17 October 2007

Fear, Parents, and Schools

Originally posted on American Thinker - 17 October 2007.

While I agree with Chrisopher Chantrill's article "Fear is the Missing Ingredient in Government Schools" for the most part, I think that perhaps he's missing an important point in the tale: that parents are, at least to some significant degree, guilty of pushing an agenda of "you must accommodate my student." Governments, from the local to the federal level, are guilty of bowing to this pressure. Never mind what problems the student may have - emotional, psychological, behavioral, or educational. What matters more is inclusion in a "normal" classroom regardless of the fact that students with considerable versions of the above mentioned problems have a tendency to disrupt entire classrooms on a regular basis.

It truly is the lowering of the bar to the lowest denominator, one that is not even common.

And what's more, the rules on weeding out students who do not belong in the general population of a school are so wickedly restrictive that, short of actually committing an offense like the horrific one seen in Ohio, it is nearly impossible. In some states, it takes a violent felony committed on school grounds (if memory serves correctly) for expulsion to be considered. Not on school grounds? Not a problem. No metal detector or special program can solve that issue.

The solution requires rethinking of what education is in our society. Is it a right or a privilege? Is it a state or societal responsibility or a family and a personal responsibility? Is the accommodation of the "special" student more important than the true education of the majority of students?

Put more bluntly, when should the one trump the many? How far should the bar be lowered before there is a recognition that the liberty of the majority is being trampled upon?

Without a doubt, the solution to education problems in the US has many facets, and I think that Mr. Chantrill hits on one key vehicle of change: fear. But teachers should not be the only ones who fear for their positions. Students must feel fear of being expelled for serial violations of rules. Parents must fear the consequences of what they will do with their children should they be expelled. Those children who demonstrate that they cannot operate effectively in a standard learning environment must be taught elsewhere, and that is a parental responsibility, not a state responsibility.

The ones who should be without fear, akin to the example of the patient in a hospital, are the students who follow the rules and work diligently at their studies.

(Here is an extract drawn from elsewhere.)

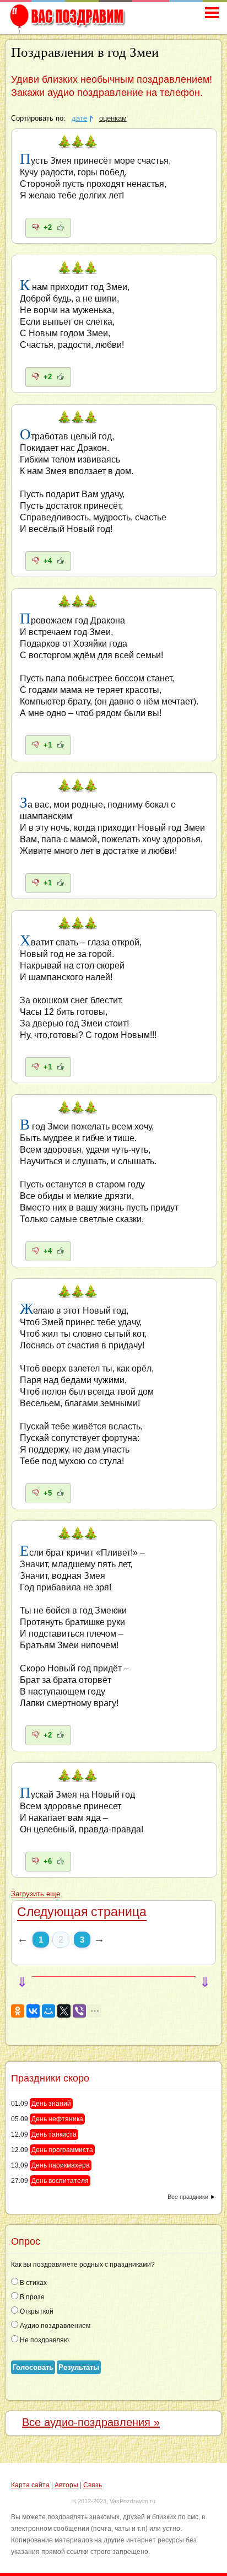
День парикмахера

They are the ones who are all too frequently being left behind. They are the ones who deserve safe, orderly classrooms, professional teachers who push them to their best, and parents and administrators who guard the schools from those who do not choose to participate in learning - be they teachers or students.

1 comment:

Anonymous said...

Mr Myer,

Are some students more equal than others? Or to put it another way, should taxpayer-funded education be allocated based on student abilities and/or based on a judgement call of whether or not a student has "problems"?

As the mother of a brain-injured child, I find your attitude about who deserves an education heartlessly dismissive of the idea that ALL children are equally deserving of, and legally entitled to an appropriate education.

You ask whether the accommodation of the "special" student is more important than the true education of the majority of students. I believe it is not more important, but equally important.

Try selling your idea that only the perfect or near perfect have a right to education to any parent of a brain-injured child. I thought we had done away with the idea of sticking these children out of sight and forgeting about them. Perhaps if you had a child with problems you might better understand the necessitiy of inclusion.

Suppose you were to put a normal child into an abnormal environment. You would not expect him to develope normally, would you? Now, take the abnormal child and place him into an abnormal environment. What chance does he have at normalcy? Virtually none. He already has enough going against him, and separating him from the real world further reduces his chance of learning to fit into society.

I just don't agree with your assumption that inclusion is causing so many problems that normal students are being denied a proper education, or that special students have a larger propensity for violent or dangerous behavior than regular students. Obviously, indications of such behavior by any student should be grounds for removal.

This issue is near to my heart. My little girl, age 11, has down syndrome.She's not in school right now, but when she does go, I will insist upon her inclusion into a normal classroom. Since my state spends around $10,000 to educate each student, I believe that she is equally entitled to those funds. (I am not necessarily arguing for government education - I am an enthusiastic school choice supporter.)

My older children's experiences with special kids at school has been positive. Right now my athletic son has some friends who are brain-injured. He loves them and does not consider them a hindrance to his education at all. Rather the contrary. One young man with Autism is an excellent drummer and some of the guys want to start a band with him. Another young man with down syndrome is popular and much loved by all. These children have a generally positive effect on the other students. Everyday life is full of people who don't fit in, and it's important for all of us to learn compassion for them. They have a hard road to travel that very few of us really understand.

When I grew up, there were no specal students anywhere to be found. I remember when we used to drive by the "warehouse/school" where they lived. I had no concept of who they were or what their life was like - they were just strange and kind of creepy. I'm ashamed of that attitude, but not surprised that it existed in large measure in those days. Thankfully those days are gone forever.

Mr Myer, I don't believe that the one is trumping the many. I've never seen it, and I think it is more likely that the special education students are the ones receiving the inadequate education. I go back to my original question: Do you really believe that some students are more equal than others? I hope not.